Boats that are at rest, such as those which are anchored, must have a single white light which can be seen from all directions.  This should be located above the vessel. For example, on a sailboat, it would be at the top of the mast. On a fishing boat, it should be on a small pole that can be extended upward so the light is raised.  This ensures the light can be seen by any other boats and collisions in the dark can be avoided.

United States Night Boating Laws

Most states in the US have some fairly clearly defined laws about whether or not you are allowed to be out on the water at night.  For example, most states have a law that stipulates that you cannot be out on the water on a personal watercraft after dark. This is worded in different ways, depending on the state.  But the consensus is that you are not allowed to operate a personal watercraft in a reduced visibility situation. Nighttime is classified as reduced visibility. And yes, a jet ski is indeed considered a personal watercraft, so no jet skiing after dark!  Okay, you little water gremlin?

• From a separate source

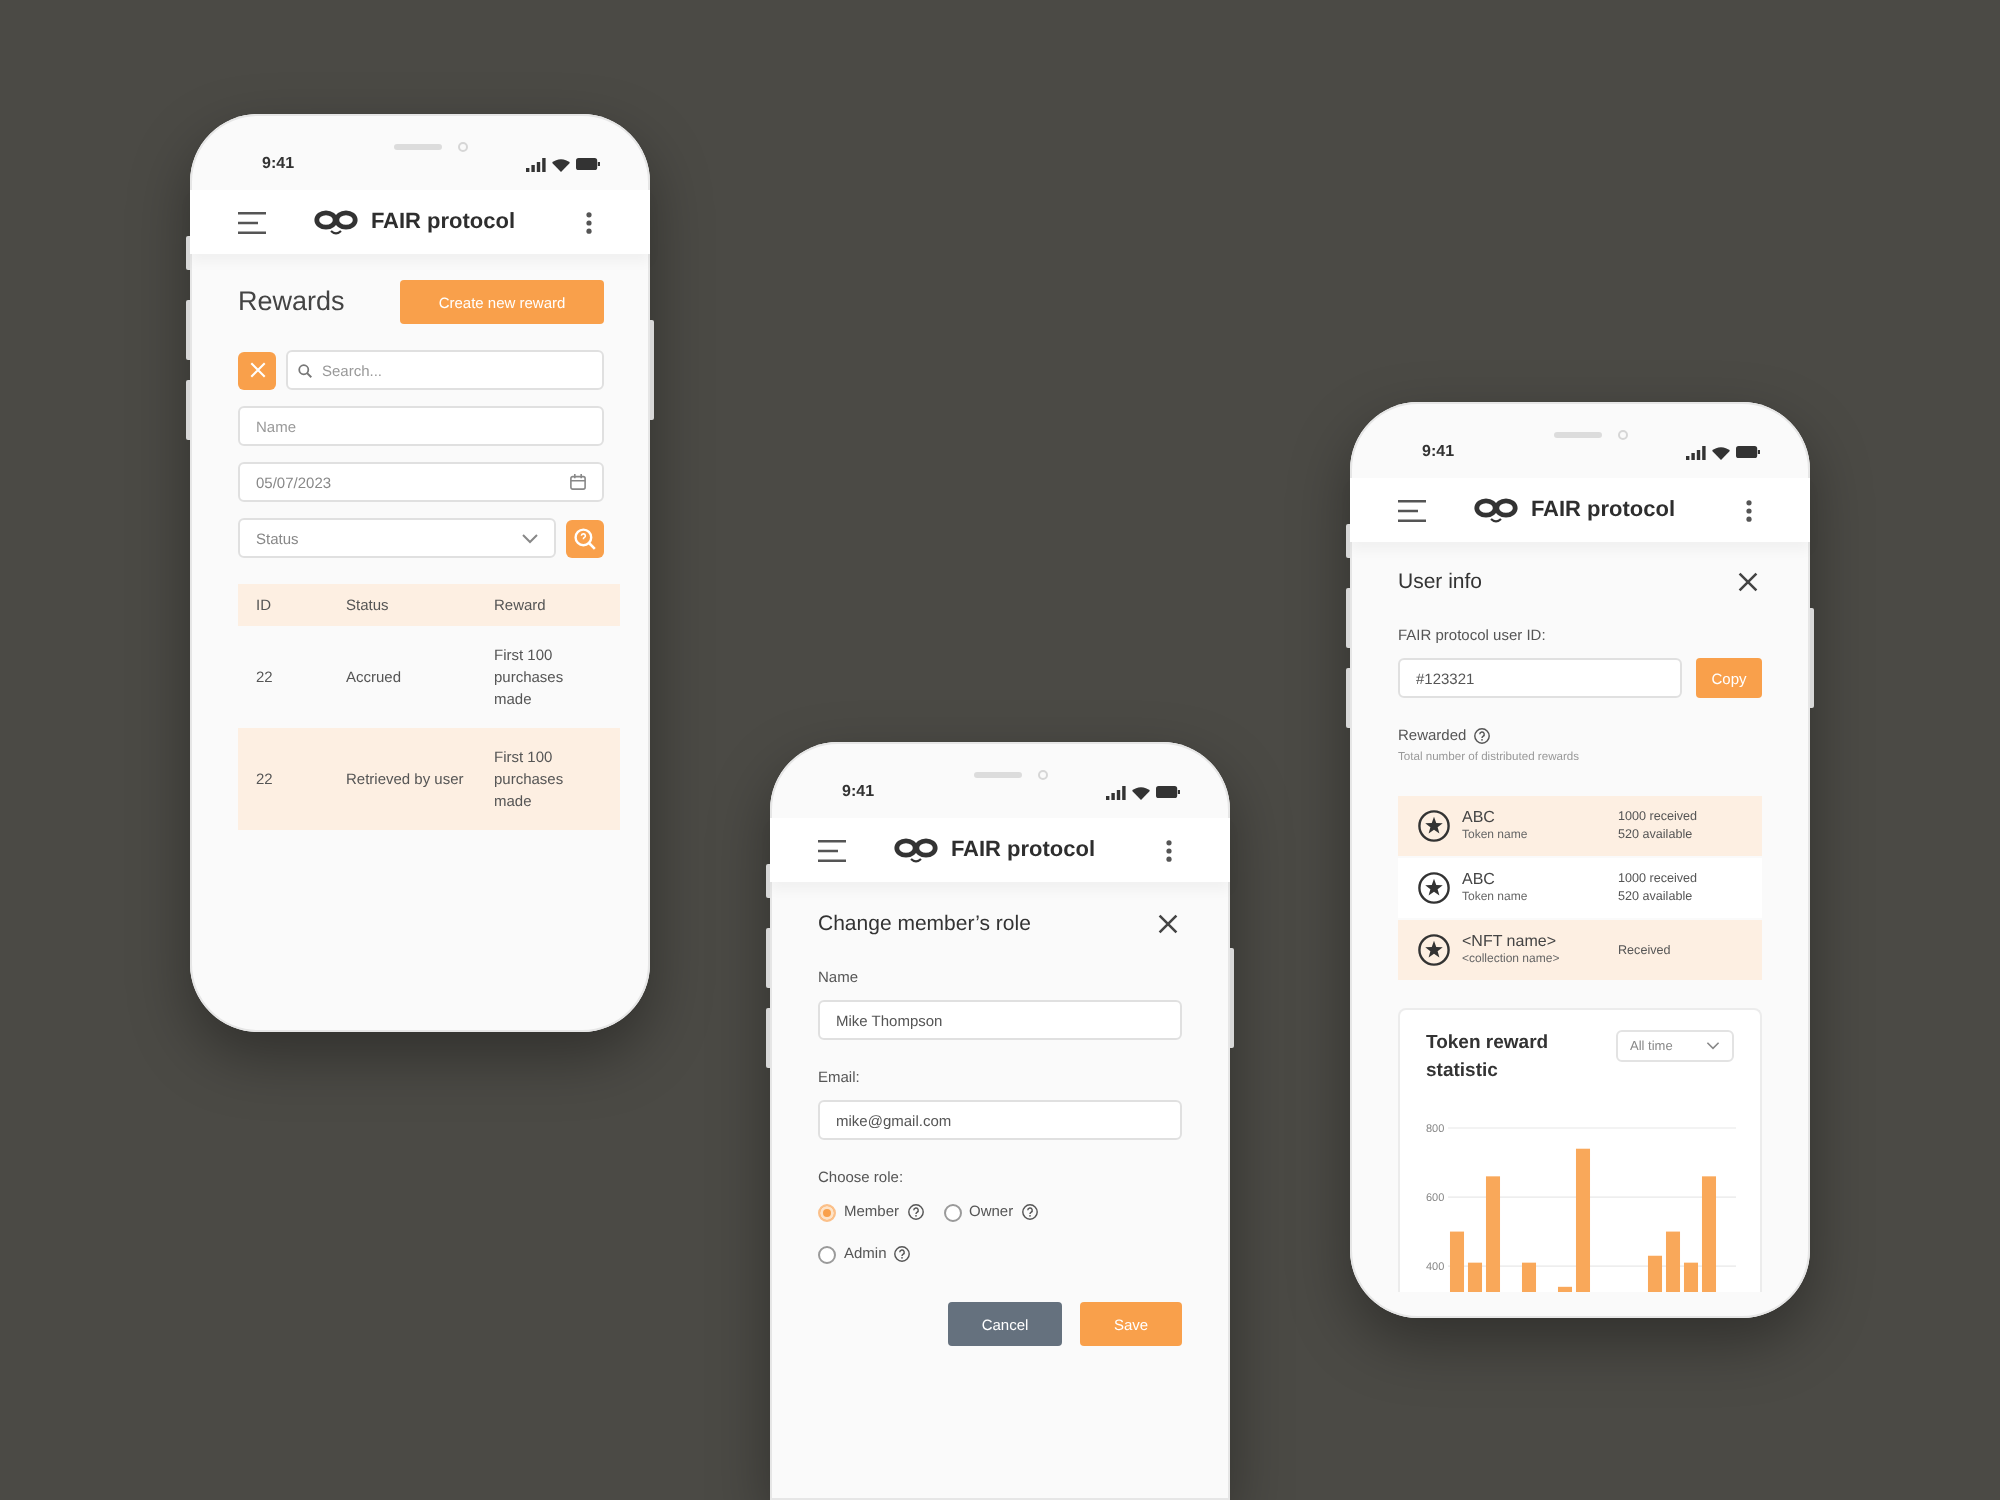  Describe the element at coordinates (1488, 1058) in the screenshot. I see `chart-title: Token reward statistic` at that location.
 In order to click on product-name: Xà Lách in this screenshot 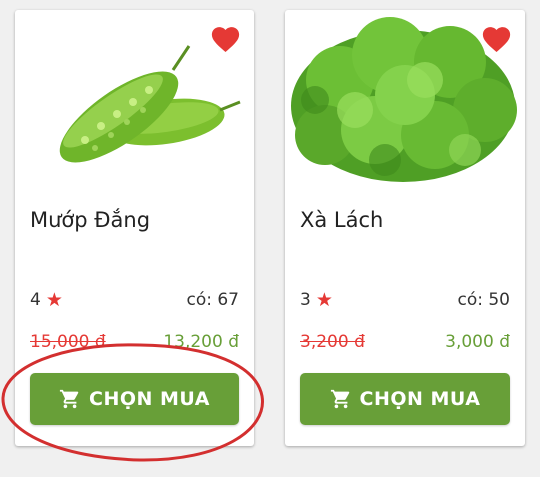, I will do `click(342, 220)`.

Seriously though, those are the rules in many states.  Be sure you check before you get yourself in hot water.  No pun intended.

Smart Tip For Night Boating

Post a lookout.  This should obviously be someone who isn’t driving.  There should be clear communication between the lookout and the driver of the boat.  Why a lookout? Ever watched a pirates movie?  

“Captain!  Land Ahoy!”

The Crow’s Nest Boy

Boats are just better with a lookout.  That dark water can be wicked hard to see anything.  And if you happen to be in a lake that’s shallow, it’s all the more important to go slow and have someone help keep an eye out.

“Keep a weathered eye on the horizon.”

Jack Sparrow


Don’t go out boating at night unless you are confident in your boating ability and the following criteria are all met.

  1. It is legal where you intend to go boating, to do so at night with the watercraft or vessel you want to do so with.  Make sure you’ve done your local research by contacting your local water police or harbor patrol or whatever name the locals have given to those who patrol the local waterways.
  2. You have experience boating at night already.
  3. You have adequate safety gear as well as electronic gear to be able to navigate safely.
A dark beach at dusk shows how quickly it can be difficult to see out on the water if you're out boating at night.
Night can creep up fast when you’re having fun.